A Nourished Mind
A leader’s mind can be a fountain that produces life or a lifeless desert. It’s your choice.
Peter is a healthy and influential leader. In his personal space, he struggles with unhealthy thoughts. Thoughts that are starting to affect his leadership. He is no longer able to show appreciation towards his colleagues and staff. He is easily frustrated. Peter realises this during a coaching session. “Where did this begin Peter?” asks the coach. As Peter reflects he becomes aware of the root of this habit. It started during his first leadership position. The entire board use to spend time discussing the negative side of employees. They often focused on what each staff member did wrong. Peter wasn’t always like this. Before this board’s habit he use to appreciate people. He had compassion and lived a life of gratitude.

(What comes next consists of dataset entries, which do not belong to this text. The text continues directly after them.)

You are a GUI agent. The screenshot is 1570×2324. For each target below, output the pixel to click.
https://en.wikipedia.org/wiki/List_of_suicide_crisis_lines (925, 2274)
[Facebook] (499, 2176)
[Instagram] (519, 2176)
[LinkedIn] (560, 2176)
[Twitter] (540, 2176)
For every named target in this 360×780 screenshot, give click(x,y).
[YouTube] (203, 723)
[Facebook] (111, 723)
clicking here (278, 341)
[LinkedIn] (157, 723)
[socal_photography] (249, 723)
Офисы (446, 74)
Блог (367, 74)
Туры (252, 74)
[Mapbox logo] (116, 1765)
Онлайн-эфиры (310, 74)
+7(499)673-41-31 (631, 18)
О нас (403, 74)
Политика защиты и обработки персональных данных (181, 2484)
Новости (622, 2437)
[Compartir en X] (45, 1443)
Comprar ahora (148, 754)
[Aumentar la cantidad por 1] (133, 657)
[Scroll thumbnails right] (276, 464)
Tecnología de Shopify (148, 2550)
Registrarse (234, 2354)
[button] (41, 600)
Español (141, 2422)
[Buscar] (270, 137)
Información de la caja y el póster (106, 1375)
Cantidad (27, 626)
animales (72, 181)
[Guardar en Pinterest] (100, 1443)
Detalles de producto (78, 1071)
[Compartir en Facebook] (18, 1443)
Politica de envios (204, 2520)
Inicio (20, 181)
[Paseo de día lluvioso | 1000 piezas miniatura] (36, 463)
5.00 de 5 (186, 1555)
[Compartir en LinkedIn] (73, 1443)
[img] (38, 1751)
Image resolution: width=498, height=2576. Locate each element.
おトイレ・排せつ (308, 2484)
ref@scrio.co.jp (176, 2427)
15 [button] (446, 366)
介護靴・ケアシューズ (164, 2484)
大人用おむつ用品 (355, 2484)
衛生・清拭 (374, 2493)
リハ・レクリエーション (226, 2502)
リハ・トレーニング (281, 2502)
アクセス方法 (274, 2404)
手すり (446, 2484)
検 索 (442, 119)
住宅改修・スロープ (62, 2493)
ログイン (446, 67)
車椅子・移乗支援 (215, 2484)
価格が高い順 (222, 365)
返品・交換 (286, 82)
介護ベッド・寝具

Healthy neural-pathways are created over many years. The thoughts of a leader are reflected in their words and actions. The mind of the future leader is build today. What they choose to see today is what they will spend their life on tomorrow. In the book The Little Book of Gratitude Robert Emmons says, “Gratitude is fertilizer for the mind in spreading connections and improving its function in nearly every realm of experience”. Being grateful is an intentional habit that can empower a leader. Habitually expressing appreciation to self and others is beneficial. Building a culture of appreciation enables people to perform and take self-responsibility. Gratitude has many wonderful and healthy results for the body.
Some benefits of being grateful:
- Live longer
- A healthy perspective about life
- Building compassion.
Start appreciating the beauty and strengths in the people you work with. Appreciate the organization you work in and the clients you currently serve. Science found that appreciating others increases a person’s awareness and even their brain capacity. An appreciative leader will build a culture of gratitude.
Tips to live in gratitude:
- Take 5 minutes each day, to be grateful for 3 things that happened that day.
- Take 1 hour each month, to write an appreciation letter to a colleague.
- Take time during your preparation for meetings and just think about what you appreciate about the people in the meeting.